CONSIGNE — Reproduisez à l'identique, dans le texte sur Logorama, le passage qui va de « By ben on Mar » jusqu'à « juste punition :-) ».

TEXTE DU DOCUMENT —
====
Manifeste du piratage graphique, Logorama dépasse donc largement son apparente dimension de court-métrage ludique et potache. Certes, leurs auteurs ne brandissent pas, tel Godard, le paravent du discours sociopolitique, mais leur geste même (voire l’inconscience même de ce geste) est éminemment politique, en ce sens qu’il affirme un point de vue fort et cinglant sur la vie contemporaine dans la cité. »
By ben on Mar 8, 2010
il est visible là : http://www.garagetv.be
Je ne pense que le jeu de la diffusion soit « calculé », il est passé sur canal+ dans le mensomadaire n°100 — puis il s’est diffusé (notamment via le blog de peter gabor) sur des youtube, vimeo… une version mpg traine aussi parfois dans le méandre du web…
By Nathalie on Mar 8, 2010
Une ballade en voiture à la Patte d’Oie d’Herblay (tu devrais mettre des photos en contrepoint) me semble plus efficace que Logorama (qui me rappelle fortement Sims City, soit dit en passant). Le scénario est tout de même assez convenu et l’Oscar n’est sans doute qu’une juste punition :-)
====
LISTE DES DONNÉES —

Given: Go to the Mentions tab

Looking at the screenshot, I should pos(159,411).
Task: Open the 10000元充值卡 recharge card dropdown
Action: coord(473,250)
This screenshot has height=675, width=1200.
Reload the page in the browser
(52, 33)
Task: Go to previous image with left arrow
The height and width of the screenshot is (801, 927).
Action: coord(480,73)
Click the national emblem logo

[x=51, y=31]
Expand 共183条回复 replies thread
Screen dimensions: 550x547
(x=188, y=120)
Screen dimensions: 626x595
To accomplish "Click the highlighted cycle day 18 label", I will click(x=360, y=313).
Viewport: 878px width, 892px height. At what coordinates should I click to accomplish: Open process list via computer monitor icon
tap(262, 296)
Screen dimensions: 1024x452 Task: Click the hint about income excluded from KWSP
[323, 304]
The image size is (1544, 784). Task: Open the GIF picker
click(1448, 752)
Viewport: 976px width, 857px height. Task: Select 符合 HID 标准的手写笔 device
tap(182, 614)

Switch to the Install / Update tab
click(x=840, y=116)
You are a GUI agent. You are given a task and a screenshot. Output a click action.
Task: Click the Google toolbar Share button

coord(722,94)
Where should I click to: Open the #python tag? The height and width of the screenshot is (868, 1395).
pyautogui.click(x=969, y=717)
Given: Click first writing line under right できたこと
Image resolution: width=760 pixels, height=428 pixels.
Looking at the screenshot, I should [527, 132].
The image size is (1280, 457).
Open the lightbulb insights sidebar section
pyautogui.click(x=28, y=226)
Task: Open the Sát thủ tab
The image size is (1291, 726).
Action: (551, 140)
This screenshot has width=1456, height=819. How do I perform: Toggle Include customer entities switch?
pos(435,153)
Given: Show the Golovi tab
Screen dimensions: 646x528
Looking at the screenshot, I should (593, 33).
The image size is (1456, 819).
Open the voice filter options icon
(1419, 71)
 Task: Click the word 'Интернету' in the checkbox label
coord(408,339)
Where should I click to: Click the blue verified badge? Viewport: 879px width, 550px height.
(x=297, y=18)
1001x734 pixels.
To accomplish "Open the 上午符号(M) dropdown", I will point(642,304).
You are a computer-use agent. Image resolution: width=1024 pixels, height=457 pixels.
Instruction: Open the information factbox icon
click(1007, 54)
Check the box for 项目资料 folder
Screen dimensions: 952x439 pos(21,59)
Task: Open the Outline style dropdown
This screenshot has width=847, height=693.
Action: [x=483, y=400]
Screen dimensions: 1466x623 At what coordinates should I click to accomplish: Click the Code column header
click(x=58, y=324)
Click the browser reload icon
====
SOLUTION —
By ben on Mar 8, 2010
il est visible là : http://www.garagetv.be
Je ne pense que le jeu de la diffusion soit « calculé », il est passé sur canal+ dans le mensomadaire n°100 — puis il s’est diffusé (notamment via le blog de peter gabor) sur des youtube, vimeo… une version mpg traine aussi parfois dans le méandre du web…
By Nathalie on Mar 8, 2010
Une ballade en voiture à la Patte d’Oie d’Herblay (tu devrais mettre des photos en contrepoint) me semble plus efficace que Logorama (qui me rappelle fortement Sims City, soit dit en passant). Le scénario est tout de même assez convenu et l’Oscar n’est sans doute qu’une juste punition :-)